Here is the final distribution of breaks, showing newknt to have worked well in this case.

breaks = fnbrk(fn2fm(z,'pp'),'b');
bb = repmat(breaks,3,1);
cc = repmat([0;-1;NaN],1,length(breaks));
plot(bb(:),cc(:),'r');
hold off
ax = gca;
h = ax.Children;
legend(h([31 30 26 25 1]), ...
       {'Initial Guess (x^2-1) for epsilon = .1' 'Iterates' ...
        'Initial Guesses for epsilon = .1/3^j, j=1:5' ...
        'Iterates' 'Breaks for epsilon = .1/3^5'},'location','NW');

Figure contains an axes.

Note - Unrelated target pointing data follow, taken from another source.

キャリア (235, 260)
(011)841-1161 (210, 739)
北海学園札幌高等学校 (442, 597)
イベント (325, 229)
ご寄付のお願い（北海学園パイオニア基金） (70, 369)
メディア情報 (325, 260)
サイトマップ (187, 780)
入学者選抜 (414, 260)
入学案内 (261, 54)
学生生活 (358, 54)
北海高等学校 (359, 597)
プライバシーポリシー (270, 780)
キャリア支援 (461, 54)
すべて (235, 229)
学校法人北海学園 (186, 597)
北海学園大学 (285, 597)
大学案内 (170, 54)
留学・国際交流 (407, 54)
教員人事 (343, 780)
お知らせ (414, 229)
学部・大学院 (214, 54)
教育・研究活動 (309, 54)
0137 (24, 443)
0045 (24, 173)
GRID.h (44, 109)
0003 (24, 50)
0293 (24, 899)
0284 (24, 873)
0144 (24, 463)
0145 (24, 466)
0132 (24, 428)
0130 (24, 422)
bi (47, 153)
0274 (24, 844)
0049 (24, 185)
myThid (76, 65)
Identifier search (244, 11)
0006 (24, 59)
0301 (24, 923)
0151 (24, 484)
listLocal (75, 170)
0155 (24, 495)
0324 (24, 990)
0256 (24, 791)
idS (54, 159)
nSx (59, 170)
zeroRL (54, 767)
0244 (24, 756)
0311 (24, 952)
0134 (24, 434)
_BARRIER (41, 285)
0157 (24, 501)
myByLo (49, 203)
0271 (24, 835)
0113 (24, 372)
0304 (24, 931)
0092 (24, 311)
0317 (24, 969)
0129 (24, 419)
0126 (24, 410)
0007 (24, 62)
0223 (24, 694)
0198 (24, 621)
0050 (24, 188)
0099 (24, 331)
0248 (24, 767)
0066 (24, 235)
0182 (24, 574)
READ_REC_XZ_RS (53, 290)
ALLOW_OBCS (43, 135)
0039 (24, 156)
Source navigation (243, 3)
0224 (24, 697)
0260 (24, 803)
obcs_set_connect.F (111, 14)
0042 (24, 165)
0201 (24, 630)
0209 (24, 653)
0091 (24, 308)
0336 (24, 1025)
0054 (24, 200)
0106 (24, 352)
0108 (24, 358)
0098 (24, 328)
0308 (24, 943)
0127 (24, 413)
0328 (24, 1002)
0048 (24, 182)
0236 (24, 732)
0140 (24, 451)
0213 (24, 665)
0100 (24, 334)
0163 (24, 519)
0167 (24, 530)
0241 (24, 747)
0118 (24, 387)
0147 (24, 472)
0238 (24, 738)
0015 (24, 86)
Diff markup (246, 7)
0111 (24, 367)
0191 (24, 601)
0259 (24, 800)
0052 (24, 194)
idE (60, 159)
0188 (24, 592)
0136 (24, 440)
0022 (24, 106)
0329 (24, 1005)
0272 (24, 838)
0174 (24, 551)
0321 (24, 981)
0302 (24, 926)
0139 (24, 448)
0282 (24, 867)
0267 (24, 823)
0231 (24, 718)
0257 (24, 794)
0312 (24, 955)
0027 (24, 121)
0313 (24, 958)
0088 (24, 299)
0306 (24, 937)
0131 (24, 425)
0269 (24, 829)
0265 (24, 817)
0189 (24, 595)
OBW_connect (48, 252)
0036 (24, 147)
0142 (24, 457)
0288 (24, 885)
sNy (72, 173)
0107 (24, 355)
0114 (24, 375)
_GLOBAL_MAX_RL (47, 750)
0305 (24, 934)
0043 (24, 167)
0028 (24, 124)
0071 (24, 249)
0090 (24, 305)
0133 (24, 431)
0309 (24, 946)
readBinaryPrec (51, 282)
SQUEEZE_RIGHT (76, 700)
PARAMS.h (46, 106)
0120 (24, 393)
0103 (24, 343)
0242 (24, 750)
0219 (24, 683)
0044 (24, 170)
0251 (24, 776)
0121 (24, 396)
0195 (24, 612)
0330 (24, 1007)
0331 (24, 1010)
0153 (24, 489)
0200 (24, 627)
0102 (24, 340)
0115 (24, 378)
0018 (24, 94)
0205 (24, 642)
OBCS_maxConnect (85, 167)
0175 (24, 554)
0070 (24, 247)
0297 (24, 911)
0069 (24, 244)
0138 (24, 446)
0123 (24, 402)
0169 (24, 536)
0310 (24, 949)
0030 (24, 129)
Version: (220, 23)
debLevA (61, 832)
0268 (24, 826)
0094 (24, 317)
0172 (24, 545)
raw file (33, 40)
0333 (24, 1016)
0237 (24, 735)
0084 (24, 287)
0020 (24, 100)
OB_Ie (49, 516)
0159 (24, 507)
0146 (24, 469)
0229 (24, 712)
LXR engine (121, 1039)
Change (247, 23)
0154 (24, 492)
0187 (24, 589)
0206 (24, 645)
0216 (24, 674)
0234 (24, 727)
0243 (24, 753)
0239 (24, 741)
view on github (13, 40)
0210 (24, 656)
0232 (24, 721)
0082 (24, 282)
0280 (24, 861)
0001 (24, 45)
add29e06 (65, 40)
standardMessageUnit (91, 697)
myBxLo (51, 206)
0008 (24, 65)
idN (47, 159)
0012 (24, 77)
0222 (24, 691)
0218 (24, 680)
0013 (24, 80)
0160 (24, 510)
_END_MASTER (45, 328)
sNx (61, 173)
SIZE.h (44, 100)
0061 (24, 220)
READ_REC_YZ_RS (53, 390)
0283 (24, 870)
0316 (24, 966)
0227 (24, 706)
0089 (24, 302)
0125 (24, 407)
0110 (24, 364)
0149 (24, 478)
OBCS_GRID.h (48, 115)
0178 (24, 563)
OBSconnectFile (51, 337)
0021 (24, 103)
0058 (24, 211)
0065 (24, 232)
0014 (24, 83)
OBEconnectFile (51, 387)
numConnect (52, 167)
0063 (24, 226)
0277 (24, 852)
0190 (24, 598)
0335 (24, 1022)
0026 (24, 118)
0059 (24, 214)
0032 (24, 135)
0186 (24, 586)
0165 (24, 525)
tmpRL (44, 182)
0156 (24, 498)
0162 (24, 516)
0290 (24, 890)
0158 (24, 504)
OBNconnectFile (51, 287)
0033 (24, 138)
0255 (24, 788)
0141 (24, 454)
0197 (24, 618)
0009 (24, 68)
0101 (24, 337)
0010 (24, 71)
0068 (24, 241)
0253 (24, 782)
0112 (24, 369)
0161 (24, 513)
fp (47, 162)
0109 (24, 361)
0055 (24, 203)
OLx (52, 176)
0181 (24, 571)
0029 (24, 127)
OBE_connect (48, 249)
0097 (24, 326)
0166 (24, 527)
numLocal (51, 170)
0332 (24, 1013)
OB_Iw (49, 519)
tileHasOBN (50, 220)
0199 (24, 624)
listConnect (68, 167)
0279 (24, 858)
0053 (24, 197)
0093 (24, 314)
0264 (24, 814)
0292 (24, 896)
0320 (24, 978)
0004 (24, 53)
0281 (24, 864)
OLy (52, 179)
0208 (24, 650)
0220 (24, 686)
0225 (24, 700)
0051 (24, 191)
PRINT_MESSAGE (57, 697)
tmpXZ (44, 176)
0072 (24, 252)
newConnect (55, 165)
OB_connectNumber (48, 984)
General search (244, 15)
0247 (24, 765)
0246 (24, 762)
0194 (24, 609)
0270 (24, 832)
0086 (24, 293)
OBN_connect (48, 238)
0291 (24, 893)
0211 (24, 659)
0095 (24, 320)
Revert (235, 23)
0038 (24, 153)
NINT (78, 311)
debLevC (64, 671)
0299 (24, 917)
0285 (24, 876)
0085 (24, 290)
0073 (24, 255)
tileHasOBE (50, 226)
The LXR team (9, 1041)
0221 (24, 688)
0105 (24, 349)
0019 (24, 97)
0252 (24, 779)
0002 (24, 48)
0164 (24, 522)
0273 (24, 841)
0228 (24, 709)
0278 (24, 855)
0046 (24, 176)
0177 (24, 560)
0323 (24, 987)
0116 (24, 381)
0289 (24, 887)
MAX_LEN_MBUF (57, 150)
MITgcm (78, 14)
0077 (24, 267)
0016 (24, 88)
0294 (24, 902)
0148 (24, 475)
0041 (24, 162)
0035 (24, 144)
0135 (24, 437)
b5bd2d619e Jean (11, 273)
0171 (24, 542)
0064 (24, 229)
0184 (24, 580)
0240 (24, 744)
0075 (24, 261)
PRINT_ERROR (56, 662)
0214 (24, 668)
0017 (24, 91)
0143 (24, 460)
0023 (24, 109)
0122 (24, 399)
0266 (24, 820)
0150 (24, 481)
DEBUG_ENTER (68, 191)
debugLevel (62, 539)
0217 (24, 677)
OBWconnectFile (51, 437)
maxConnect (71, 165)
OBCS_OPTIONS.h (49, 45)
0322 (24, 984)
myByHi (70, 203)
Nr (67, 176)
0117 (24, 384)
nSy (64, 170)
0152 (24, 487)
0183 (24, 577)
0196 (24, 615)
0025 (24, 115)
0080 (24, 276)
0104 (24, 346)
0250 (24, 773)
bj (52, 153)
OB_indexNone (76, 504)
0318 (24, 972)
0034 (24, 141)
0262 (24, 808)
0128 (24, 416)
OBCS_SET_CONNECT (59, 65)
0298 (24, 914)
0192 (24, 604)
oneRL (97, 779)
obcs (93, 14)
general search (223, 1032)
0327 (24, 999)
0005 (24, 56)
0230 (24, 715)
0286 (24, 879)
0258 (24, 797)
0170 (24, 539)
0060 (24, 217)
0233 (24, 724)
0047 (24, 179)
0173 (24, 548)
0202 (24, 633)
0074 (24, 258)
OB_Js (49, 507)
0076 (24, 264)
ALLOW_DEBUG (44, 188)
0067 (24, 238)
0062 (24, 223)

The axes contains 31 objects of type line. These objects represent Initial Guess (x^2-1) for epsilon = .1, Iterates, Initial Guesses for epsilon = .1/3^j, j=1:5, Breaks for epsilon = .1/3^5.

Plot Residual for Smallest Epsilon

Recall that we are solving the ODE

epsilon D^2g(x) + (g(x))^2 = 1 on [0..1]

As a check, we compute and plot the residual for the computed solution for the smallest epsilon. This, too, looks satisfactory.

xx = linspace(0,1,201);
plot(xx, 1 - epsilon*fnval(fnder(z,2),xx) - (fnval(z,xx)).^2)
title('Residual for the Computed Solution for Smallest epsilon');

Figure contains an axes. The axes with title Residual for the Computed Solution for Smallest epsilon contains an object of type line.